» What the task asks:
Output an exact reproduction of the data.

» Entries supplied:
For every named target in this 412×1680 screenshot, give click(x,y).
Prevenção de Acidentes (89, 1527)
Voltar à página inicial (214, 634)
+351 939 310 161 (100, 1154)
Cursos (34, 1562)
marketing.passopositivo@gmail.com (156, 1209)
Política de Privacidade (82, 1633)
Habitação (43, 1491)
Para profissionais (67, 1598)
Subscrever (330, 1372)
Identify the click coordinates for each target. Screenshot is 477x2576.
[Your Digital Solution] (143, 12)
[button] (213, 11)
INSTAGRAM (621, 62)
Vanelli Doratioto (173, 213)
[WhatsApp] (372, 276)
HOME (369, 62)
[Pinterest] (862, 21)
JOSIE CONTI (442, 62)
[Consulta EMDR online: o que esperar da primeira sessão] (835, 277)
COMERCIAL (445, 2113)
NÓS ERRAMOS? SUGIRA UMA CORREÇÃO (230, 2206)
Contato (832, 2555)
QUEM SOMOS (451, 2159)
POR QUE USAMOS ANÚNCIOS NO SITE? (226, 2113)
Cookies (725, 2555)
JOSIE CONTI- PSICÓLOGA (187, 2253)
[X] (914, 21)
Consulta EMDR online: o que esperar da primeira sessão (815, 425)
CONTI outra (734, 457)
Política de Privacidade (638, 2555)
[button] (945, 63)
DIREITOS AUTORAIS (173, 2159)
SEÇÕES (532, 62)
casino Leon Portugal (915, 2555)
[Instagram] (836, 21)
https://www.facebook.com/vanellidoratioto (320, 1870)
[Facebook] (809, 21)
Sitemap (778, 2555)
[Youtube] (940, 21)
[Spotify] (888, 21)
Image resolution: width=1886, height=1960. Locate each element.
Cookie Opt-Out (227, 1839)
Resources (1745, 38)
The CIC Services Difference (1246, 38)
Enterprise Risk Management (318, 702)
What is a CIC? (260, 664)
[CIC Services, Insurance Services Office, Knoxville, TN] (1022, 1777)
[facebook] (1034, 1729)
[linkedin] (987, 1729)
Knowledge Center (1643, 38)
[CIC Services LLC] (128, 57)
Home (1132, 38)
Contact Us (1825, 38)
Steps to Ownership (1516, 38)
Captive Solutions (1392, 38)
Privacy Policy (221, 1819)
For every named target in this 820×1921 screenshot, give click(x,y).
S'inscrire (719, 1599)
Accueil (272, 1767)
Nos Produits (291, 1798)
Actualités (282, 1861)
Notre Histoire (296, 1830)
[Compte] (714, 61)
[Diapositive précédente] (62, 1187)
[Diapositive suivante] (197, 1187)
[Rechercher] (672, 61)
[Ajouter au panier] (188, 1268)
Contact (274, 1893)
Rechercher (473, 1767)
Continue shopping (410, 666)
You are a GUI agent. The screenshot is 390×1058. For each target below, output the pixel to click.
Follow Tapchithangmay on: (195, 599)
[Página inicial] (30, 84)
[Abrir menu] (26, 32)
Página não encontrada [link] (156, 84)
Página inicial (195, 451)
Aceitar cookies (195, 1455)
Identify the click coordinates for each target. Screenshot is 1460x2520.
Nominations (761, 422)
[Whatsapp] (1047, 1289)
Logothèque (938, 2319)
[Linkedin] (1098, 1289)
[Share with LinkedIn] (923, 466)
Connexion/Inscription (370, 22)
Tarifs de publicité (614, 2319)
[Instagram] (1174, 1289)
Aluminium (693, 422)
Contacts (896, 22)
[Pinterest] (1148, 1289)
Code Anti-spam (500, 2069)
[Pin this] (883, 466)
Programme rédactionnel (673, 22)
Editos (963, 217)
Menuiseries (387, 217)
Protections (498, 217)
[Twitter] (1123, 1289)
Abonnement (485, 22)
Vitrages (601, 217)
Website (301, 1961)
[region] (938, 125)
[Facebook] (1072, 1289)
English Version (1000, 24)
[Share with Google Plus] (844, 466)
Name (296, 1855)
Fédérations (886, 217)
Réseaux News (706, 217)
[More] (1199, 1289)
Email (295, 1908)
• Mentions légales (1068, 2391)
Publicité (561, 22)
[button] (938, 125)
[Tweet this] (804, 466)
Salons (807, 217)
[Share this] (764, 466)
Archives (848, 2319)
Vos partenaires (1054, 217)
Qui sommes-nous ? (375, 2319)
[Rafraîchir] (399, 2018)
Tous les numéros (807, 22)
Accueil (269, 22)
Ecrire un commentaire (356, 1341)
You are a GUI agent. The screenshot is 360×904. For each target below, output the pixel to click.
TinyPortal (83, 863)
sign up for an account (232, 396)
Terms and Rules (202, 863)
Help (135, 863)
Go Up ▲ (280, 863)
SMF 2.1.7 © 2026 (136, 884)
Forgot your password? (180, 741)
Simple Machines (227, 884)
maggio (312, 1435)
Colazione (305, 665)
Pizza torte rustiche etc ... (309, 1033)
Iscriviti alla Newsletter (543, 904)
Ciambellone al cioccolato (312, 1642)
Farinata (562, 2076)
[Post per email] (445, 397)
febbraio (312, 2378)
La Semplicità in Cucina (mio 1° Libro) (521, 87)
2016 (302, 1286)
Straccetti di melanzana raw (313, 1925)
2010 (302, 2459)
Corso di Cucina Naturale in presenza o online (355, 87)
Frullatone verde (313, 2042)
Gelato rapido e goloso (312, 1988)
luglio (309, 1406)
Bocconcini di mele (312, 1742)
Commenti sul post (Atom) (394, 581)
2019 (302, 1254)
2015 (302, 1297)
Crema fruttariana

» Solution below:
For every named target in this 412×1680 screenshot, give click(x,y).
Prevenção de Acidentes (89, 1527)
Voltar à página inicial (214, 634)
+351 939 310 161 (100, 1154)
Cursos (34, 1562)
marketing.passopositivo@gmail.com (156, 1209)
Política de Privacidade (82, 1633)
Habitação (43, 1491)
Para profissionais (67, 1598)
Subscrever (330, 1372)
Identify the click coordinates for each target. Screenshot is 477x2576.
[Your Digital Solution] (143, 12)
[button] (213, 11)
INSTAGRAM (621, 62)
Vanelli Doratioto (173, 213)
[WhatsApp] (372, 276)
HOME (369, 62)
[Pinterest] (862, 21)
JOSIE CONTI (442, 62)
[Consulta EMDR online: o que esperar da primeira sessão] (835, 277)
COMERCIAL (445, 2113)
NÓS ERRAMOS? SUGIRA UMA CORREÇÃO (230, 2206)
Contato (832, 2555)
QUEM SOMOS (451, 2159)
POR QUE USAMOS ANÚNCIOS NO SITE? (226, 2113)
Cookies (725, 2555)
JOSIE CONTI- PSICÓLOGA (187, 2253)
[X] (914, 21)
Consulta EMDR online: o que esperar da primeira sessão (815, 425)
CONTI outra (734, 457)
Política de Privacidade (638, 2555)
[button] (945, 63)
DIREITOS AUTORAIS (173, 2159)
SEÇÕES (532, 62)
casino Leon Portugal (915, 2555)
[Instagram] (836, 21)
https://www.facebook.com/vanellidoratioto (320, 1870)
[Facebook] (809, 21)
Sitemap (778, 2555)
[Youtube] (940, 21)
[Spotify] (888, 21)
Image resolution: width=1886, height=1960. Locate each element.
Cookie Opt-Out (227, 1839)
Resources (1745, 38)
The CIC Services Difference (1246, 38)
Enterprise Risk Management (318, 702)
What is a CIC? (260, 664)
[CIC Services, Insurance Services Office, Knoxville, TN] (1022, 1777)
[facebook] (1034, 1729)
[linkedin] (987, 1729)
Knowledge Center (1643, 38)
[CIC Services LLC] (128, 57)
Home (1132, 38)
Contact Us (1825, 38)
Steps to Ownership (1516, 38)
Captive Solutions (1392, 38)
Privacy Policy (221, 1819)
For every named target in this 820×1921 screenshot, give click(x,y).
S'inscrire (719, 1599)
Accueil (272, 1767)
Nos Produits (291, 1798)
Actualités (282, 1861)
Notre Histoire (296, 1830)
[Compte] (714, 61)
[Diapositive précédente] (62, 1187)
[Diapositive suivante] (197, 1187)
[Rechercher] (672, 61)
[Ajouter au panier] (188, 1268)
Contact (274, 1893)
Rechercher (473, 1767)
Continue shopping (410, 666)
You are a GUI agent. The screenshot is 390×1058. For each target below, output the pixel to click.
Follow Tapchithangmay on: (195, 599)
[Página inicial] (30, 84)
[Abrir menu] (26, 32)
Página não encontrada [link] (156, 84)
Página inicial (195, 451)
Aceitar cookies (195, 1455)
Identify the click coordinates for each target. Screenshot is 1460x2520.
Nominations (761, 422)
[Whatsapp] (1047, 1289)
Logothèque (938, 2319)
[Linkedin] (1098, 1289)
[Share with LinkedIn] (923, 466)
Connexion/Inscription (370, 22)
Tarifs de publicité (614, 2319)
[Instagram] (1174, 1289)
Aluminium (693, 422)
Contacts (896, 22)
[Pinterest] (1148, 1289)
Code Anti-spam (500, 2069)
[Pin this] (883, 466)
Programme rédactionnel (673, 22)
Editos (963, 217)
Menuiseries (387, 217)
Protections (498, 217)
[Twitter] (1123, 1289)
Abonnement (485, 22)
Vitrages (601, 217)
Website (301, 1961)
[region] (938, 125)
[Facebook] (1072, 1289)
English Version (1000, 24)
[Share with Google Plus] (844, 466)
Name (296, 1855)
Fédérations (886, 217)
Réseaux News (706, 217)
[More] (1199, 1289)
Email (295, 1908)
• Mentions légales (1068, 2391)
Publicité (561, 22)
[button] (938, 125)
[Tweet this] (804, 466)
Salons (807, 217)
[Share this] (764, 466)
Archives (848, 2319)
Vos partenaires (1054, 217)
Qui sommes-nous ? (375, 2319)
[Rafraîchir] (399, 2018)
Tous les numéros (807, 22)
Accueil (269, 22)
Ecrire un commentaire (356, 1341)
You are a GUI agent. The screenshot is 360×904. For each target below, output the pixel to click.
TinyPortal (83, 863)
sign up for an account (232, 396)
Terms and Rules (202, 863)
Help (135, 863)
Go Up ▲ (280, 863)
SMF 2.1.7 © 2026 (136, 884)
Forgot your password? (180, 741)
Simple Machines (227, 884)
maggio (312, 1435)
Colazione (305, 665)
Pizza torte rustiche etc ... (309, 1033)
Iscriviti alla Newsletter (543, 904)
Ciambellone al cioccolato (312, 1642)
Farinata (562, 2076)
[Post per email] (445, 397)
febbraio (312, 2378)
La Semplicità in Cucina (mio 1° Libro) (521, 87)
2016 (302, 1286)
Straccetti di melanzana raw (313, 1925)
2010 (302, 2459)
Corso di Cucina Naturale in presenza o online (355, 87)
Frullatone verde (313, 2042)
Gelato rapido e goloso (312, 1988)
luglio (309, 1406)
Bocconcini di mele (312, 1742)
Commenti sul post (Atom) (394, 581)
2019 (302, 1254)
2015 (302, 1297)
Crema fruttariana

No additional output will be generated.